# Specific 3D Printers, Scanners, & Hardware > FlashForge Forum >  swapping to glass bed

## Ghosty

ok, i see how ie i can see the 11 hex head fixings but what size are they, as a 2.0 is 2 big and a 1.5 is 2 small i wasnt aware there was anything inbetween those sizes. so could someone tell me how to remove the bolts as i want to remove the alu bed and print on removable glass beds. 

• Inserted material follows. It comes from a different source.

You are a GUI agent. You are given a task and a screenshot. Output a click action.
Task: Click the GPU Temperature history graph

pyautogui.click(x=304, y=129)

on the subject of glass beds what temps do i need for the heated print bed i will only be using pla, i may use some abs to run out what i have. also i have some blu glue stick (pva i think) will that help addesion or make it worse

----------


## ssayer

On glass with PLA, I normally go with 60C and Elmer's Purple Glue Stick. When the glass cools off, you hear a few little cricks and cracks and then a *crack* as the part pops loose on it's own...

----------


## stevendm

I didn't remove the aluminum bed. I went to thingiverse and printed some corner clips that holds the new glass bed on top of the built-in aluminum one. Look at http://www.thingiverse.com/thing:546851 and http://www.thingiverse.com/thing:427689.

----------


## ssayer

I didn't remove the aluminum bed either. I made somewhat similar corner clips out of some aluminum stock that I had on hand.

----------


## sasabs

> I didn't remove the aluminum bed. I went to thingiverse and printed some corner clips that holds the new glass bed on top of the built-in aluminum one. Look at http://www.thingiverse.com/thing:546851 and http://www.thingiverse.com/thing:427689.


How does the z-axis shim get installed. Not clear from picture? what is that paperclip in the foreground for?

Do you know if this fix will work on other models like creator PRO?

----------


## gdub

When adding a glass plate, is it necessary to do some other settings to account for the loss of the added Z height? Or is there a sensor in the extruder module that will sense this?

----------


## Ghosty

the loss in z height is why i want to remove the alu bed, i have already made my own corner and side brackets that will stablise the glass and stop it from moving. 

glass is 3mm same as alu bed so should not need any adjustment to work right (z axis wise) i know ill have to level it.

----------


## jfkansas

First off, you don't need a heated bed for PLA, generally. And if you heat it should only be around 40c. Second, generally you can just clip the glass on top of aluminum build plate. You will need to lower the build plate by compressing the springs or if that isn't enough you might need to shim where the switch is activated.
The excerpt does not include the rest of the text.